Output every line of the records below as a Markdown table with the columns "Row" and "Line", numbering each row and skipping blank lines.

Entries for finding text and elements
**********

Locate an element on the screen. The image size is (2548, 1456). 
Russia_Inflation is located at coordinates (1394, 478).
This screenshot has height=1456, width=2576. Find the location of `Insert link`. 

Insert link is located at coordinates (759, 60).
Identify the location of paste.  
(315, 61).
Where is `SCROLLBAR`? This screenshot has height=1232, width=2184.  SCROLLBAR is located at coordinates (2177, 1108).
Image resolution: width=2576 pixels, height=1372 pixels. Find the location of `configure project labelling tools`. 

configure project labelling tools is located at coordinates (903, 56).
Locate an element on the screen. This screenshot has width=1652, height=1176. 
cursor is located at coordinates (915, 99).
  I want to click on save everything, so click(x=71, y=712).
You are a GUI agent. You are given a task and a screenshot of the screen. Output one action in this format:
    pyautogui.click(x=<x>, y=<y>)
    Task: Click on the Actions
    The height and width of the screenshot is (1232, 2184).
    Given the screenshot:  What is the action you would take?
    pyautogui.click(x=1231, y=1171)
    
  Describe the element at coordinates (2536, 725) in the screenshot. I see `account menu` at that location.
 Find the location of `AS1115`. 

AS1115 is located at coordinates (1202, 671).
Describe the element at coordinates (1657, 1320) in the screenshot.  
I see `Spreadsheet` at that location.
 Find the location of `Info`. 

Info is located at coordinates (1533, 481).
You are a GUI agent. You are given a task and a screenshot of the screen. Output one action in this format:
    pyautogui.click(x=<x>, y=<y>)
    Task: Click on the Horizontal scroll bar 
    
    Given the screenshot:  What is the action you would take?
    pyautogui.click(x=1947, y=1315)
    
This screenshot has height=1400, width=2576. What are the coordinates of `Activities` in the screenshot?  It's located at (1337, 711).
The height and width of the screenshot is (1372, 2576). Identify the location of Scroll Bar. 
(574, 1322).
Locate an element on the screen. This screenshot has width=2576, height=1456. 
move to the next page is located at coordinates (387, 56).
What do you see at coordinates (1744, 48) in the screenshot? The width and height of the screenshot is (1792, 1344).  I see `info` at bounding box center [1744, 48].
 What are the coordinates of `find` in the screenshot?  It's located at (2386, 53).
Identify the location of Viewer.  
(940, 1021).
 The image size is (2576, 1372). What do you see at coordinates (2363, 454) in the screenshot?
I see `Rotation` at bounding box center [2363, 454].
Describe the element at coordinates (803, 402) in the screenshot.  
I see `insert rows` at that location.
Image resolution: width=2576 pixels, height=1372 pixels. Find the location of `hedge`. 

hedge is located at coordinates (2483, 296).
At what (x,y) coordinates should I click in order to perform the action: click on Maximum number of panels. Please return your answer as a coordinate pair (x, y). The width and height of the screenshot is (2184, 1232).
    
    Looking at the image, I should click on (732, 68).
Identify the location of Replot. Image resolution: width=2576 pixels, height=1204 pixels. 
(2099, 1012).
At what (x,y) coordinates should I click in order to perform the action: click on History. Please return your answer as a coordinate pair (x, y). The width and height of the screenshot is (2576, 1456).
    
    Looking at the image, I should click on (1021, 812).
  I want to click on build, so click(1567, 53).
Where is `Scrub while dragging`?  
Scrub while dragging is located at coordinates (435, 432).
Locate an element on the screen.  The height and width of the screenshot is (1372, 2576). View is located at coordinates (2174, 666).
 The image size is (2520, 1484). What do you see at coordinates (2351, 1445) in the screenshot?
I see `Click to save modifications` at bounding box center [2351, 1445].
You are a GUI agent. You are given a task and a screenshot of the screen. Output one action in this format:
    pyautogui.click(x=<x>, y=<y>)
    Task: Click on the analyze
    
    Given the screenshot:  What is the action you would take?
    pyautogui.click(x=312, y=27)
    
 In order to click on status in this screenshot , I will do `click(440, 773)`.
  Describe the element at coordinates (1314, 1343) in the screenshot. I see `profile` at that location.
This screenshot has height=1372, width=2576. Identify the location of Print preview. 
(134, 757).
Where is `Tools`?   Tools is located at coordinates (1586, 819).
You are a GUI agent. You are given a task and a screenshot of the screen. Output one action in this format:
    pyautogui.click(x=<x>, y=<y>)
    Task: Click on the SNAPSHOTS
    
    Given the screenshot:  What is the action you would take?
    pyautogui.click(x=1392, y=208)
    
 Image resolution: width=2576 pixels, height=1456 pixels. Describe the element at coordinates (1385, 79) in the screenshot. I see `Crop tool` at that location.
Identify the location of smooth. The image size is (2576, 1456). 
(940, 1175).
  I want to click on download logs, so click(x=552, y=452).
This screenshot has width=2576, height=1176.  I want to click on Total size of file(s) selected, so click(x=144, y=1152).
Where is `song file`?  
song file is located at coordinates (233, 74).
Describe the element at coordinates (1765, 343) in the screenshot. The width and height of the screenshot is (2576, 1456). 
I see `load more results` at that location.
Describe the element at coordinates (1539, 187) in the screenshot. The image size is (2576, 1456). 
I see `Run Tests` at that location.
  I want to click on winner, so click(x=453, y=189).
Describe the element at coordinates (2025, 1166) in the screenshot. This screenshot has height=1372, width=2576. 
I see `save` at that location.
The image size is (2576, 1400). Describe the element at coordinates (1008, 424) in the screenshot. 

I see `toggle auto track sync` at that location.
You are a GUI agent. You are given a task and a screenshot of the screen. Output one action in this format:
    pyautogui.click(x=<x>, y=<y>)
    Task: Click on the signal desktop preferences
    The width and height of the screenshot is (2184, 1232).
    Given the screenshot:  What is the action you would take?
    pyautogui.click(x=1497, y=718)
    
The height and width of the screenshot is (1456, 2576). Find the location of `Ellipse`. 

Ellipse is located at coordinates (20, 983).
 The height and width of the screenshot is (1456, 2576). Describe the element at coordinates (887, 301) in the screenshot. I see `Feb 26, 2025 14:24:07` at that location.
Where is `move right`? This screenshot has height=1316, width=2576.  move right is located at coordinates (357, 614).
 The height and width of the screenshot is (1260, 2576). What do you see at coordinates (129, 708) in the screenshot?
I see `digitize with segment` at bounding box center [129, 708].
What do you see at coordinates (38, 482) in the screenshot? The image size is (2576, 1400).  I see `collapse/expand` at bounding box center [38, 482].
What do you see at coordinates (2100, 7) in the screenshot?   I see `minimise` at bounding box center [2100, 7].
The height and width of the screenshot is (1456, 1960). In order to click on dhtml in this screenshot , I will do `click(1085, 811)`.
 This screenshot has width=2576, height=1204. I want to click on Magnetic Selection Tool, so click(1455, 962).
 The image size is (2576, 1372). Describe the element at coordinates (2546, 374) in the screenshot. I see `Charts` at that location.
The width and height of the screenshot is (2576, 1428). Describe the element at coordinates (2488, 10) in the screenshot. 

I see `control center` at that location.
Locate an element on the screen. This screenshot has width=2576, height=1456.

**********

- **Finished answer**
| Row | Line |
|---|---|
| 1 | Locate an element on the screen. The image size is (2548, 1456).  |
| 2 | Russia_Inflation is located at coordinates (1394, 478). |
| 3 | This screenshot has height=1456, width=2576. Find the location of `Insert link`.  |
| 4 | Insert link is located at coordinates (759, 60). |
| 5 | Identify the location of paste.   |
| 6 | (315, 61). |
| 7 | Where is `SCROLLBAR`? This screenshot has height=1232, width=2184.  SCROLLBAR is located at coordinates (2177, 1108). |
| 8 | Image resolution: width=2576 pixels, height=1372 pixels. Find the location of `configure project labelling tools`.  |
| 9 | configure project labelling tools is located at coordinates (903, 56). |
| 10 | Locate an element on the screen. This screenshot has width=1652, height=1176.  |
| 11 | cursor is located at coordinates (915, 99). |
| 12 |   I want to click on save everything, so click(x=71, y=712). |
| 13 | You are a GUI agent. You are given a task and a screenshot of the screen. Output one action in this format: |
| 14 |     pyautogui.click(x=<x>, y=<y>) |
| 15 |     Task: Click on the Actions |
| 16 |     The height and width of the screenshot is (1232, 2184). |
| 17 |     Given the screenshot:  What is the action you would take? |
| 18 |     pyautogui.click(x=1231, y=1171) |
| 19 |   Describe the element at coordinates (2536, 725) in the screenshot. I see `account menu` at that location. |
| 20 |  Find the location of `AS1115`.  |
| 21 | AS1115 is located at coordinates (1202, 671). |
| 22 | Describe the element at coordinates (1657, 1320) in the screenshot.   |
| 23 | I see `Spreadsheet` at that location. |
| 24 |  Find the location of `Info`.  |
| 25 | Info is located at coordinates (1533, 481). |
| 26 | You are a GUI agent. You are given a task and a screenshot of the screen. Output one action in this format: |
| 27 |     pyautogui.click(x=<x>, y=<y>) |
| 28 |     Task: Click on the Horizontal scroll bar  |
| 29 |     Given the screenshot:  What is the action you would take? |
| 30 |     pyautogui.click(x=1947, y=1315) |
| 31 | This screenshot has height=1400, width=2576. What are the coordinates of `Activities` in the screenshot?  It's located at (1337, 711). |
| 32 | The height and width of the screenshot is (1372, 2576). Identify the location of Scroll Bar.  |
| 33 | (574, 1322). |
| 34 | Locate an element on the screen. This screenshot has width=2576, height=1456.  |
| 35 | move to the next page is located at coordinates (387, 56). |
| 36 | What do you see at coordinates (1744, 48) in the screenshot? The width and height of the screenshot is (1792, 1344).  I see `info` at bounding box center [1744, 48]. |
| 37 |  What are the coordinates of `find` in the screenshot?  It's located at (2386, 53). |
| 38 | Identify the location of Viewer.   |
| 39 | (940, 1021). |
| 40 |  The image size is (2576, 1372). What do you see at coordinates (2363, 454) in the screenshot? |
| 41 | I see `Rotation` at bounding box center [2363, 454]. |
| 42 | Describe the element at coordinates (803, 402) in the screenshot.   |
| 43 | I see `insert rows` at that location. |
| 44 | Image resolution: width=2576 pixels, height=1372 pixels. Find the location of `hedge`.  |
| 45 | hedge is located at coordinates (2483, 296). |
| 46 | At what (x,y) coordinates should I click in order to perform the action: click on Maximum number of panels. Please return your answer as a coordinate pair (x, y). The width and height of the screenshot is (2184, 1232). |
| 47 |     Looking at the image, I should click on (732, 68). |
| 48 | Identify the location of Replot. Image resolution: width=2576 pixels, height=1204 pixels.  |
| 49 | (2099, 1012). |
| 50 | At what (x,y) coordinates should I click in order to perform the action: click on History. Please return your answer as a coordinate pair (x, y). The width and height of the screenshot is (2576, 1456). |
| 51 |     Looking at the image, I should click on (1021, 812). |
| 52 |   I want to click on build, so click(1567, 53). |
| 53 | Where is `Scrub while dragging`?   |
| 54 | Scrub while dragging is located at coordinates (435, 432). |
| 55 | Locate an element on the screen.  The height and width of the screenshot is (1372, 2576). View is located at coordinates (2174, 666). |
| 56 |  The image size is (2520, 1484). What do you see at coordinates (2351, 1445) in the screenshot? |
| 57 | I see `Click to save modifications` at bounding box center [2351, 1445]. |
| 58 | You are a GUI agent. You are given a task and a screenshot of the screen. Output one action in this format: |
| 59 |     pyautogui.click(x=<x>, y=<y>) |
| 60 |     Task: Click on the analyze |
| 61 |     Given the screenshot:  What is the action you would take? |
| 62 |     pyautogui.click(x=312, y=27) |
| 63 |  In order to click on status in this screenshot , I will do `click(440, 773)`. |
| 64 |   Describe the element at coordinates (1314, 1343) in the screenshot. I see `profile` at that location. |
| 65 | This screenshot has height=1372, width=2576. Identify the location of Print preview.  |
| 66 | (134, 757). |
| 67 | Where is `Tools`?   Tools is located at coordinates (1586, 819). |
| 68 | You are a GUI agent. You are given a task and a screenshot of the screen. Output one action in this format: |
| 69 |     pyautogui.click(x=<x>, y=<y>) |
| 70 |     Task: Click on the SNAPSHOTS |
| 71 |     Given the screenshot:  What is the action you would take? |
| 72 |     pyautogui.click(x=1392, y=208) |
| 73 |  Image resolution: width=2576 pixels, height=1456 pixels. Describe the element at coordinates (1385, 79) in the screenshot. I see `Crop tool` at that location. |
| 74 | Identify the location of smooth. The image size is (2576, 1456).  |
| 75 | (940, 1175). |
| 76 |   I want to click on download logs, so click(x=552, y=452). |
| 77 | This screenshot has width=2576, height=1176.  I want to click on Total size of file(s) selected, so click(x=144, y=1152). |
| 78 | Where is `song file`?   |
| 79 | song file is located at coordinates (233, 74). |
| 80 | Describe the element at coordinates (1765, 343) in the screenshot. The width and height of the screenshot is (2576, 1456).  |
| 81 | I see `load more results` at that location. |
| 82 | Describe the element at coordinates (1539, 187) in the screenshot. The image size is (2576, 1456).  |
| 83 | I see `Run Tests` at that location. |
| 84 |   I want to click on winner, so click(x=453, y=189). |
| 85 | Describe the element at coordinates (2025, 1166) in the screenshot. This screenshot has height=1372, width=2576.  |
| 86 | I see `save` at that location. |
| 87 | The image size is (2576, 1400). Describe the element at coordinates (1008, 424) in the screenshot.  |
| 88 | I see `toggle auto track sync` at that location. |
| 89 | You are a GUI agent. You are given a task and a screenshot of the screen. Output one action in this format: |
| 90 |     pyautogui.click(x=<x>, y=<y>) |
| 91 |     Task: Click on the signal desktop preferences |
| 92 |     The width and height of the screenshot is (2184, 1232). |
| 93 |     Given the screenshot:  What is the action you would take? |
| 94 |     pyautogui.click(x=1497, y=718) |
| 95 | The height and width of the screenshot is (1456, 2576). Find the location of `Ellipse`.  |
| 96 | Ellipse is located at coordinates (20, 983). |
| 97 |  The height and width of the screenshot is (1456, 2576). Describe the element at coordinates (887, 301) in the screenshot. I see `Feb 26, 2025 14:24:07` at that location. |
| 98 | Where is `move right`? This screenshot has height=1316, width=2576.  move right is located at coordinates (357, 614). |
| 99 |  The height and width of the screenshot is (1260, 2576). What do you see at coordinates (129, 708) in the screenshot? |
| 100 | I see `digitize with segment` at bounding box center [129, 708]. |
| 101 | What do you see at coordinates (38, 482) in the screenshot? The image size is (2576, 1400).  I see `collapse/expand` at bounding box center [38, 482]. |
| 102 | What do you see at coordinates (2100, 7) in the screenshot?   I see `minimise` at bounding box center [2100, 7]. |
| 103 | The height and width of the screenshot is (1456, 1960). In order to click on dhtml in this screenshot , I will do `click(1085, 811)`. |
| 104 |  This screenshot has width=2576, height=1204. I want to click on Magnetic Selection Tool, so click(1455, 962). |
| 105 |  The image size is (2576, 1372). Describe the element at coordinates (2546, 374) in the screenshot. I see `Charts` at that location. |
| 106 | The width and height of the screenshot is (2576, 1428). Describe the element at coordinates (2488, 10) in the screenshot.  |
| 107 | I see `control center` at that location. |
| 108 | Locate an element on the screen. This screenshot has width=2576, height=1456. |